Sri Mulyani juga menyoroti para korban yang mengalami insiden unjuk rasa anarkis beberapa waktu lalu. Pada saat yang sama dengan penjarahan di kediamannya, ada korban yang jauh lebih berharga daripada lukisan tersebut. Insiden itu menjadi tragedi kelam di Indonesia.

“Minggu kelabu akhir Agustus itu, ada korban yang jauh lebih berharga dibanding sekedar lukisan saya, yaitu korban jiwa manusia yang melayang yang tak akan tergantikan. Affan Kurniawan, Muhammad Akbar Basri, Sarinawati, Syaiful Akbar, Rheza Sendy Pratama, Rusdamdiansyah, Sumari. Menimbulkan duka pedih yang mendalam bagi keluarga. Tragedi kelam Indonesia,” imbuh dia.

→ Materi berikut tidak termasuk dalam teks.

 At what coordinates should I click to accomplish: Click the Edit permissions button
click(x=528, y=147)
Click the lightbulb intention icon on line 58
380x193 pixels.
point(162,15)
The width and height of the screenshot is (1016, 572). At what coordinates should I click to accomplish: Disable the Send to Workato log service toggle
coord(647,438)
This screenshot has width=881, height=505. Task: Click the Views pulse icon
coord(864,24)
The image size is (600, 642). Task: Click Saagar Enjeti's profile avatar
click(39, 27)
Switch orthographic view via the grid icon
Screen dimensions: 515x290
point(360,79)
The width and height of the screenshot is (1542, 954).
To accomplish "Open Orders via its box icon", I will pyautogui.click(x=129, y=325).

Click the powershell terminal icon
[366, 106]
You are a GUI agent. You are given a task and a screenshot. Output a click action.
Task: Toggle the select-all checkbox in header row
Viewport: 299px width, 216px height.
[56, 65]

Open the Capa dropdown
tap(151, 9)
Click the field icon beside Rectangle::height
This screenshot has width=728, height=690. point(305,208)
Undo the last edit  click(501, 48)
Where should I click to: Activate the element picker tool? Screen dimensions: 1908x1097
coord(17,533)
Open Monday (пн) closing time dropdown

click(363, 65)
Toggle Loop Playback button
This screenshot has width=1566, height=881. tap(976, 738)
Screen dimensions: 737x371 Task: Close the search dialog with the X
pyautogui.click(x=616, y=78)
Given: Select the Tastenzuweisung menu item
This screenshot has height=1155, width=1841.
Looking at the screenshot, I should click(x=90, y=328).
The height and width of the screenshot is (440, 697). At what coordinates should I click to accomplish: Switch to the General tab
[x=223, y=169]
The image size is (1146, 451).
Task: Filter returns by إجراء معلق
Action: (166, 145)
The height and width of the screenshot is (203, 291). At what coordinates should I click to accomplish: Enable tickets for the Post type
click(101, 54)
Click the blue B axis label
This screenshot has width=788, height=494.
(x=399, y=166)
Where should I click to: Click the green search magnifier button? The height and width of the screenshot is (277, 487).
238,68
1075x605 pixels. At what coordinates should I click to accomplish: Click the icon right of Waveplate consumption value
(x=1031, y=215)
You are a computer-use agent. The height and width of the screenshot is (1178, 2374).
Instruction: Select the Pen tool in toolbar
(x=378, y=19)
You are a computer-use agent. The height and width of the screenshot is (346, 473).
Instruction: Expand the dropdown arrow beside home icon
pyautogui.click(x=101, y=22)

Sri Mulyani menilai dalam kerusuhan tidak ada pemenang, yang terjadi justru hilangnya akal sehat, rusaknya harapan, dan runtuhnya fondasi berbangsa dan bernegara. Padahal Indonesia adalah negara hukum yang berperikemanusiaan serta adil dan beradab.

“Indonesia adalah rumah kita bersama. Jangan biarkan dan jangan menyerah pada kekuatan yang merusak itu. Jaga dan terus perbaiki Indonesia bersama, tanpa lelah, tanpa amarah dan tanpa keluh kesah serta tanpa putus asa,” pungkas Sri Mulyani.